I appreciate the strict codes of behaviour they have at the Opera House, like stopping people taking photos and using their phones during performances, from talking, and coughing too much, but I’m sure Mozart would have approved of my son’s outburst. In his day I feel sure, operas would have been punctuated by the audiences’ passionate reactions. I think concert-goers these days are perhaps too polite – they clap away at a recital that has not particularly moved them, and almost never express discontent. Maybe they are just happy to be inside the Opera House, and would listen to someone gargling for an hour just for the excitement of being there.

About five months ago Peter Kingston sent me a postcard asking if I had ever, or would like to, depict the Opera House for this exhibition.
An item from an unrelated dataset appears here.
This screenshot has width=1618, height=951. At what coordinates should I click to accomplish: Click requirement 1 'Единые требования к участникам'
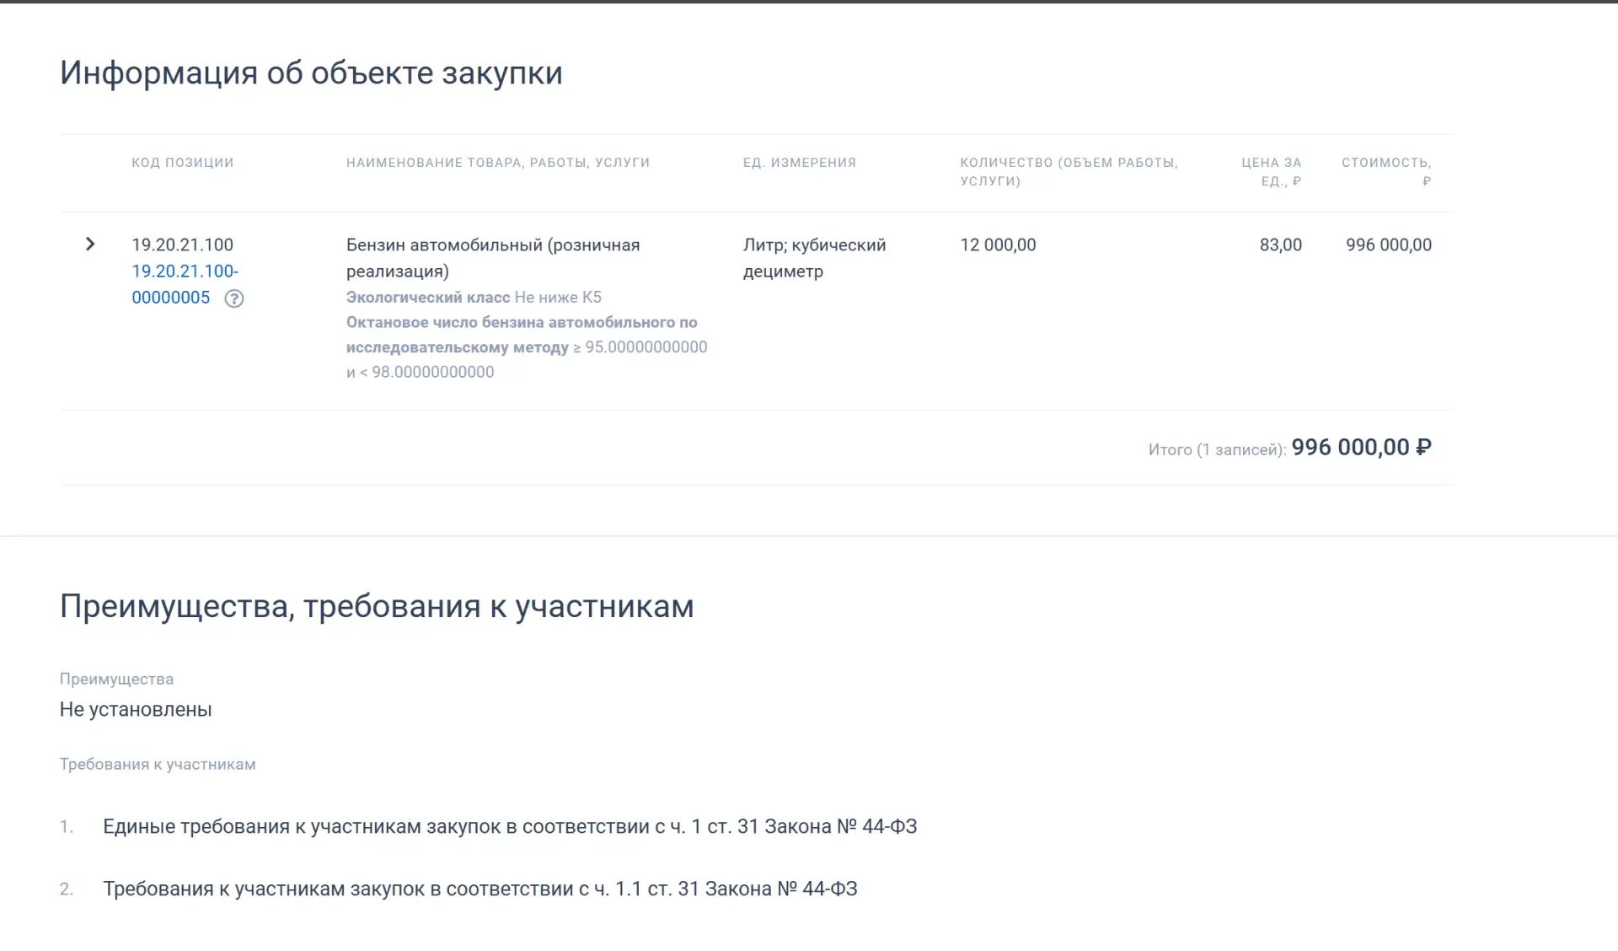click(510, 826)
I replied the next day with another card saying that I wasn’t sure about painting the sails as they were art in themselves, but would have a go at painting the steps. I wrote that that I liked the way people always gathered there.

And so, thanks to Peter’s suggestion, I commenced my series of small watercolour and ink pictures.

I’ve always loved the Opera House steps, the way they go up and up, at a gentle enough incline to make ascending them easy and relaxed. I think they must be the largest and widest set of steps in the country. It is said Utzon was inspired in their design by Mayan temples. They are like the wake that follows the roofs.

I also find it interesting that people love being and meeting on steps in general, perhaps more so than they do in a flat square or piazza. The Utzon steps provide groups of people so many varieties of position in which they can congregate, whether sitting in a row or standing, and they afford dramatically foreshortened views of the shell roofs as well as long views, way up the harbour, to Manly.

And so, in October, I commenced my small project. I’m lucky to live a forty minute walk away and so I would put my watercolours in a backpack and either walk through the Botanic Gardens or ride my bike to Bennelong Point. Then, after deciding where I was going to sit on the steps, I would get out my two watercolour plates, my folder of cut up pieces of Arches hot-pressed paper, a roll of tape so the paper wouldn’t blow away, and my tube of different-sized sable brushes. I commenced each picture with a line drawing done with a pigment ink pen. I use a variety of pen whose ink dries quickly and does not bleed when, in the second phase of my process, I apply washes of  watercolour over it. Sometimes at the end I add a few more black lines with the pen.

There is an open gap under each of the long Opera House steps, and, being aware that my brushes might roll or get blown down into it, I took care to place them beside a rubber grommet that is wedged in the gap every few metres. One windy day however a gust blew two of my best sables forward and down into the void. There must be a lot of stuff lost in that irretrievable space.

Groups of visitors came and went as I painted and drew -- Chinese tourists fresh off their coaches, office workers taking lunch breaks, wedding photographers with bride and groom, audiences early for the matinee of ‘South Pacific’. Many of them were holding their mobile phones, ipads and digital cameras out in front of them, taking thousands of snaps of the sails. Often the partner was made to jump in the air in front of them, doing the v sign at the same time. The modern camera or device, I noted, is no longer held close to the face.

Because I was working small, and perhaps because I look like a crazy old coot, people left me alone. Even the security guards; who may have noticed that I was reappearing there each day and was sitting in one place for some time. The seagulls would assume that I was opening a sandwich and crowd eagerly around, but soon got bored and flew off. ‘Don’t you just hate watercolourists’, they’d be saying to each other.